▸ Problem description
Using the data below, return the stretch from the line that contains "Estimation de construction (177, 1981)" through the line that contains "Prénom (47, 2102)", both included, exactly as it stands and nothing beyond it.

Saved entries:
▶
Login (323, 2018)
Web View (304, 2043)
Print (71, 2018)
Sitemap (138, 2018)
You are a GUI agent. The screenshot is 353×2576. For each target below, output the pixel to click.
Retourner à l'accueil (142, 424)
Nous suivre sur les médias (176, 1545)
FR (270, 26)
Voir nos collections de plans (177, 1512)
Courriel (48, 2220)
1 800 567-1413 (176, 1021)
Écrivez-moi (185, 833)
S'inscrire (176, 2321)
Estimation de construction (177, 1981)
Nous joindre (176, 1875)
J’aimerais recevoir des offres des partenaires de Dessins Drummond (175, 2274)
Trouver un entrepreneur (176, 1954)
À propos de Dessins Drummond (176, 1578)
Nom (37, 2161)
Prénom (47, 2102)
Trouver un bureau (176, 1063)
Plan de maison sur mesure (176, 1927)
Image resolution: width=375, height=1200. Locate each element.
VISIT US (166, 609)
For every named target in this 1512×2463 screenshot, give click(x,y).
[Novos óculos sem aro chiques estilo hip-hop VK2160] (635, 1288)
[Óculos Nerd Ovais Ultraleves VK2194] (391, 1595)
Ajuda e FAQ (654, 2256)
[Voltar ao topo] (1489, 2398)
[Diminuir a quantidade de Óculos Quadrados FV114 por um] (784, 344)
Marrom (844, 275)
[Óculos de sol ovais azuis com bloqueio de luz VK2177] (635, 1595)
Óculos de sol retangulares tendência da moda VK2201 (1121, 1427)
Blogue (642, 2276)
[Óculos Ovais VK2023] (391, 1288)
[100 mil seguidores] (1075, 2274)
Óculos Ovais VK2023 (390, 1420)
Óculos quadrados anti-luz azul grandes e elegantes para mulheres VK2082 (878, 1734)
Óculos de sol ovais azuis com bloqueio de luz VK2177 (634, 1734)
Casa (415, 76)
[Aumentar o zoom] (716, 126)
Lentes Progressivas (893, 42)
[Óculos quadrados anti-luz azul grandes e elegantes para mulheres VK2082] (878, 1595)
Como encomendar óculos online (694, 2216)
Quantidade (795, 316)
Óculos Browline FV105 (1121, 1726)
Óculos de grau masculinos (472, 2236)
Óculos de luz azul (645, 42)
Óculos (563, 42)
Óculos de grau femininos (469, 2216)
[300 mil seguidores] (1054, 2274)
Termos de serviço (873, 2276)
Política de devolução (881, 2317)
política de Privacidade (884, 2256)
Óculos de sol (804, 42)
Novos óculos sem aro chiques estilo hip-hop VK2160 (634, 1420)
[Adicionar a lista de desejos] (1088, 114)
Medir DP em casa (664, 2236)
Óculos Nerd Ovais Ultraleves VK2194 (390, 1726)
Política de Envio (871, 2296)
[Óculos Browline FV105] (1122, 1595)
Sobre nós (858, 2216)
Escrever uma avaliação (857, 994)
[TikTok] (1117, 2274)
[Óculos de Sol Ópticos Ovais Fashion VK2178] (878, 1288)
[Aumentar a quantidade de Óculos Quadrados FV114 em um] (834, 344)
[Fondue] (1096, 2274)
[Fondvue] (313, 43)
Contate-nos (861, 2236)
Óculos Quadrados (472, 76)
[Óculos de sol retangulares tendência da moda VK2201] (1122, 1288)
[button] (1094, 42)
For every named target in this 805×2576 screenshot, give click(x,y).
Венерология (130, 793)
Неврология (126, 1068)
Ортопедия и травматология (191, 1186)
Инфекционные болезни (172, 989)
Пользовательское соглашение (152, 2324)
◀
▸ Exercise output
Estimation de construction (177, 1981)
Nous joindre (176, 1875)
J’aimerais recevoir des offres des partenaires de Dessins Drummond (175, 2274)
Trouver un entrepreneur (176, 1954)
À propos de Dessins Drummond (176, 1578)
Nom (37, 2161)
Prénom (47, 2102)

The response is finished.